Overtaken by Competition
Unfortunately for Coolpad, many other bigger names like Huawei and Lenovo (HKEx: 992) later entered the field, often with better resources to innovate and withstand the stiff competition that quickly developed. As a result, Coolpad found its early profits and success rapidly evaporating last year, and was in need of a cash-rich patron to help revive its fortunes.
That’s where our tale begins, with the faded but still relatively attractive Coolpad looking for suitors in 2014 to fend of a growing field of competitors fighting for share in China’s smartphone market. After several years of breakneck growth, the market would finally top out in 2014 and begin to contract this year, adding further pressure to the dozens of domestic newcomers in the market.
Against that backdrop, it’s not difficult to understand why Coolpad was initially charmed by Qihoo, despite the latter’s bad-boy reputation. Superficially at least, Qihoo had many qualities that Coolpad wanted. Most importantly Qihoo had lots of cash, nearly $1.7 billion to be precise, after raising $900 million through a bond offering earlier in the year. At the same time, Qihoo wanted to enter the smartphone business to better promote its core security software and newer search engine to a growing number of Chinese who did most of their web surfing over their smartphones.
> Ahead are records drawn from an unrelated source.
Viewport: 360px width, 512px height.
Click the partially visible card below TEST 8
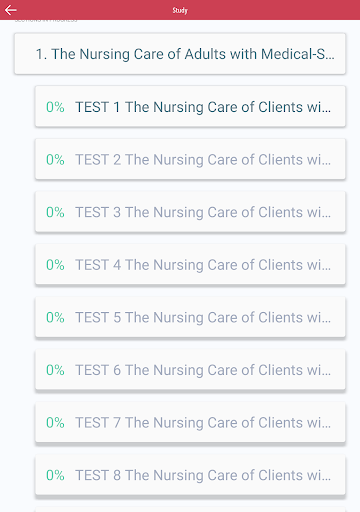[x=190, y=510]
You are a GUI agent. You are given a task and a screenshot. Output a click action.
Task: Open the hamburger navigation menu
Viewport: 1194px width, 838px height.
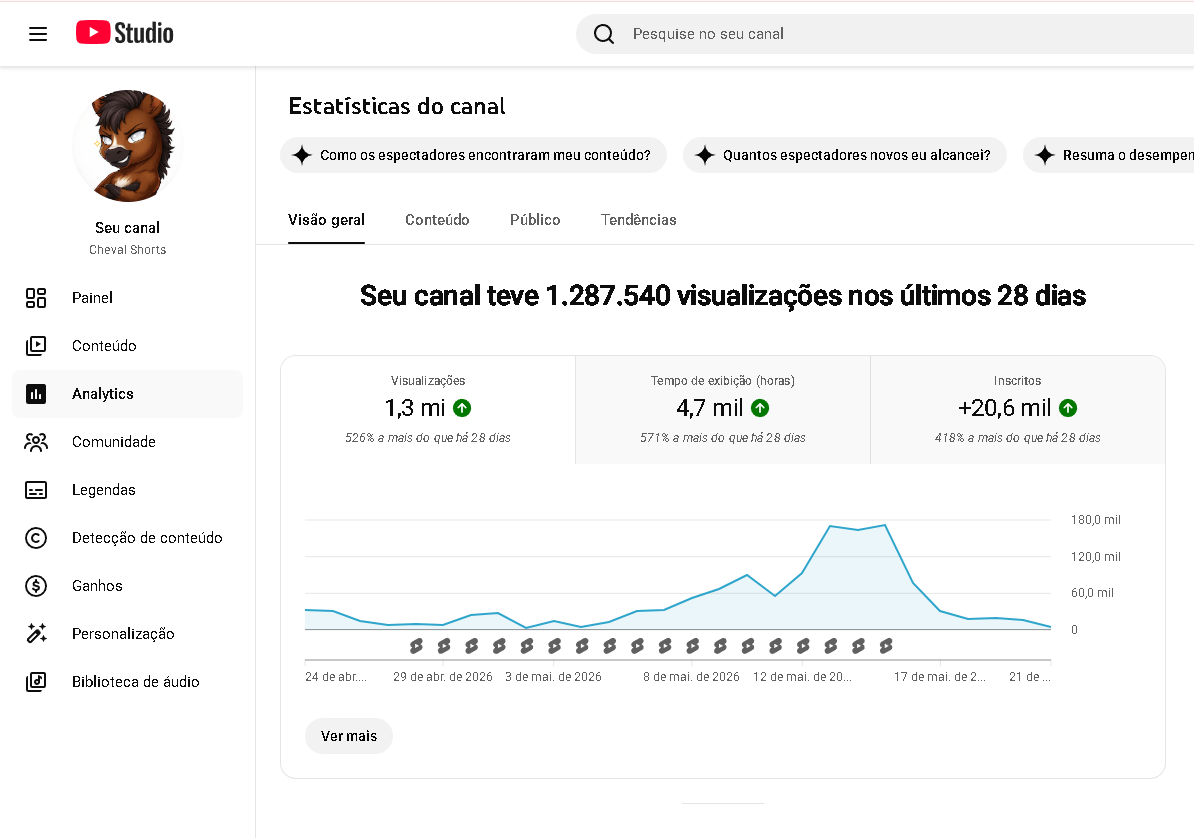tap(38, 34)
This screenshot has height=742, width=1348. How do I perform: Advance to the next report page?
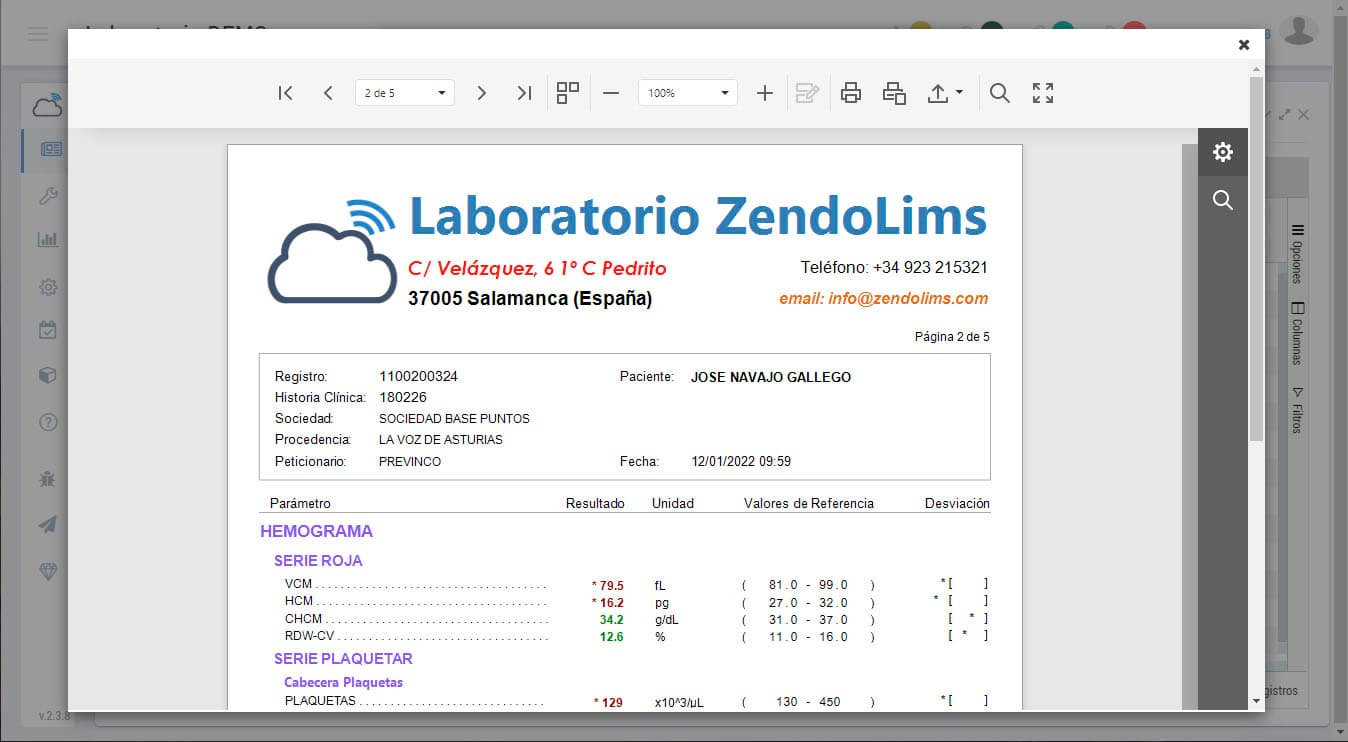coord(481,93)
Last but perhaps most importantly, Coolpad made an educated guess that Qihoo was relatively ignorant about smartphones and would let Coolpad handle most of the product design and manufacturing for their planned new venture. That assumption turned out to be Coolpad’s fatal mistake, as it probably would have learned from doing some better homework on Qihoo and Zhou Hongyi.
Internet Wunderkind
Despite his aggressive business tactics, Zhou is also generally regarded as one of China’s leading Internet innovators. His accomplishments are quite wide-ranging, producing an enviable stable of products that include China’s first major search engine, its leading security software, and a newer search engine that is posing one of the first serious challenges in years to the dominant Baidu. Zhou’s record for innovation, combined with his aggressive tactics, should have tipped off Coolpad that Qihoo would hardly be a silent partner in any joint venture.
But Coolpad, more interested in Qihoo’s cash, went ahead with the tie-up, which the pair announced last December as a joint venture to produce a new brand of smartphones known as Qiku. Coolpad contributed its smartphone-making assets to the venture and received a majority stake, while Qihoo forked over $410 million for a minority 45 percent that it later boosted to 49.5 percent.
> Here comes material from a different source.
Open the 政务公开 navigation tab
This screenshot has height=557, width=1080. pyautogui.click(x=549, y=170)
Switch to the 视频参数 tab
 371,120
But if Coolpad thought its controlling stake would give it total control over the venture, it quickly learned otherwise. Instead, Qihoo turned out to be a control freak, seeking to micromanage many aspects of the venture’s product development and other operations, an unnamed high-level Coolpad executive would say in an early September interview, after soured relations between the pair burst into the public.
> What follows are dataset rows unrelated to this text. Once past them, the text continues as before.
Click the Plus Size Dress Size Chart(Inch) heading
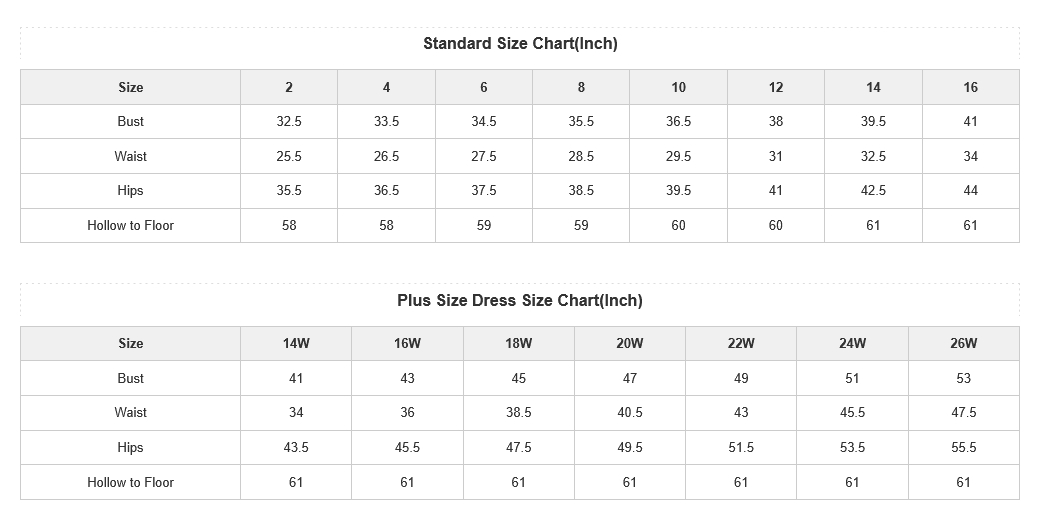Screen dimensions: 1039x515 click(520, 300)
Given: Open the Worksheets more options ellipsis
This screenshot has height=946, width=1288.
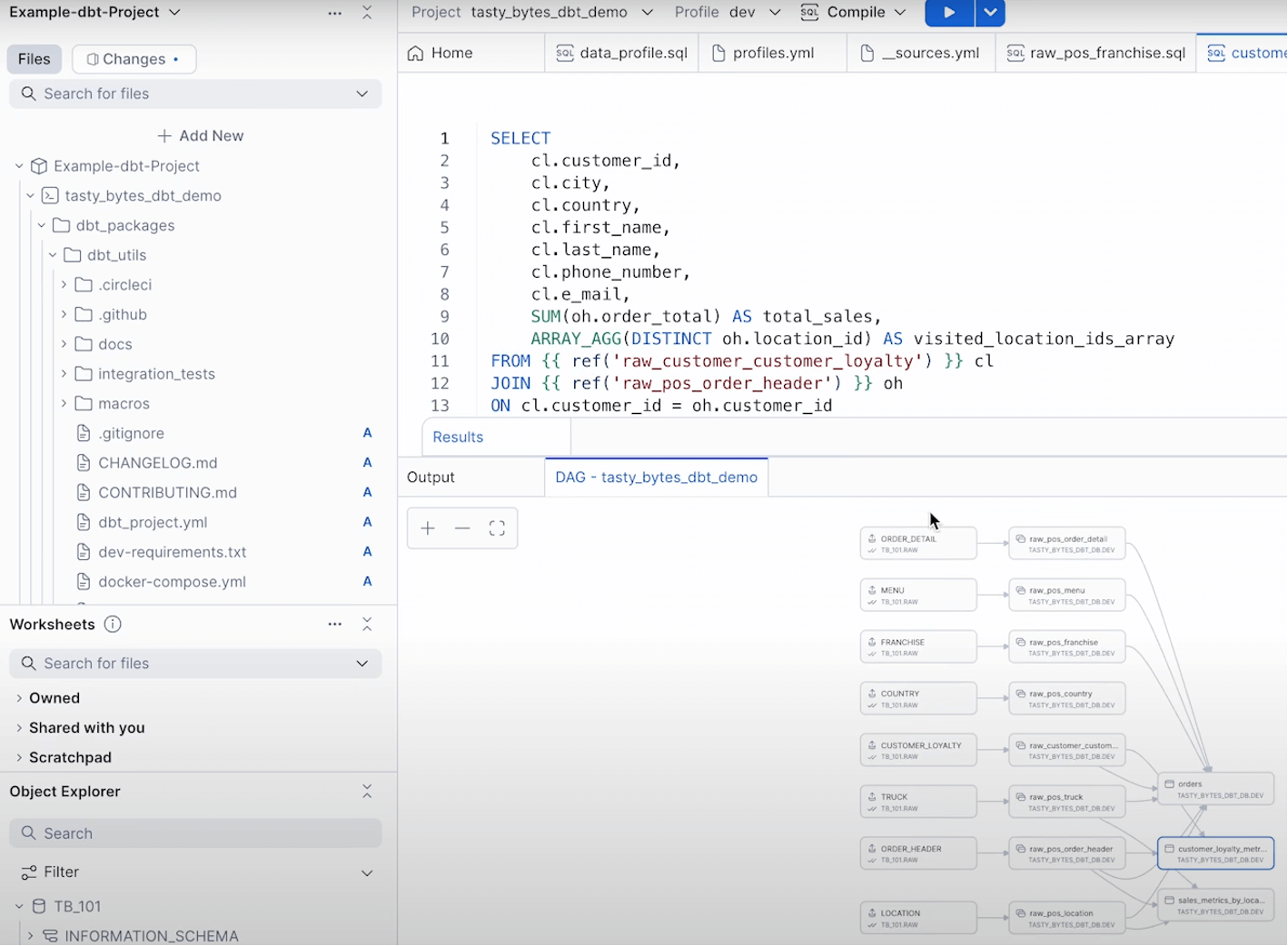Looking at the screenshot, I should 335,625.
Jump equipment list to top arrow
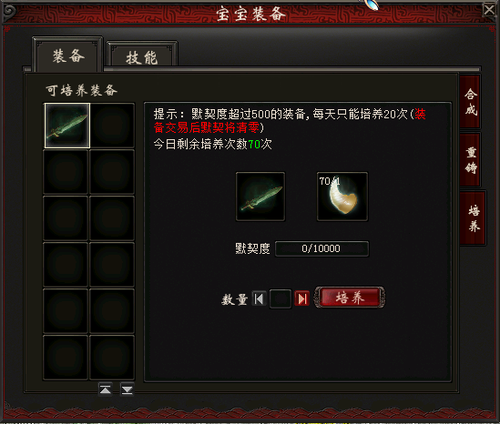This screenshot has height=424, width=500. click(106, 389)
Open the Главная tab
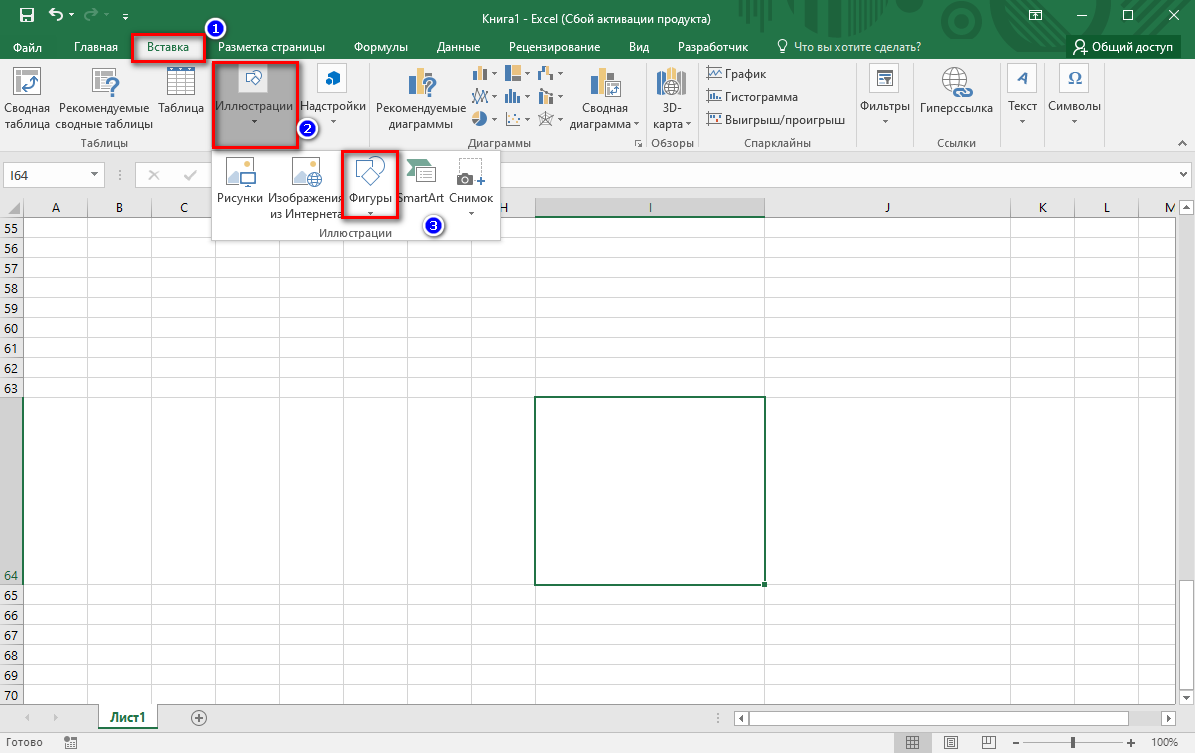The image size is (1195, 753). (x=96, y=47)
Another report at that time cited Zhou saying “Whoever helps me, I will treat well. Whoever stands in my way should beware,” commenting on Qihoo’s demand for divorce from the venture. But that part of the story is still to come.
White Knight Arrives
As relations between the joint venture partners were souring, LeTV’s smooth-talking Jia was also searching for a partner for his own new move into smartphones. Such a move was consistent with an earlier successful strategy that saw LeTV sell its online video products by bundling them with low-priced smart TVs that included service contracts.
As its unhappiness with Qihoo grew, Coolpad turned to Jia and LeTV and began to discuss their own new tie-up. The pair then surprised everyone when they announced a deal in June, just a half year after the original Qihoo-Coolpad joint venture. That newer deal saw LeTV become Coolpad’s second largest shareholder by buying 18 percent of its stock from the company’s largest shareholder for 2.18 billion yuan ($340 million).
The new tie-up left many observers puzzled since it appeared to compete with the earlier Qihoo joint venture. But a stream of angry statements that quickly followed from Zhou made it clear that Qihoo was also blind-sided by the move. Qihoo didn’t waste much time reacting, announcing in September that it planned to exercise an option that would force Coolpad to buy out the joint venture for violating a non-compete clause in the original agreement.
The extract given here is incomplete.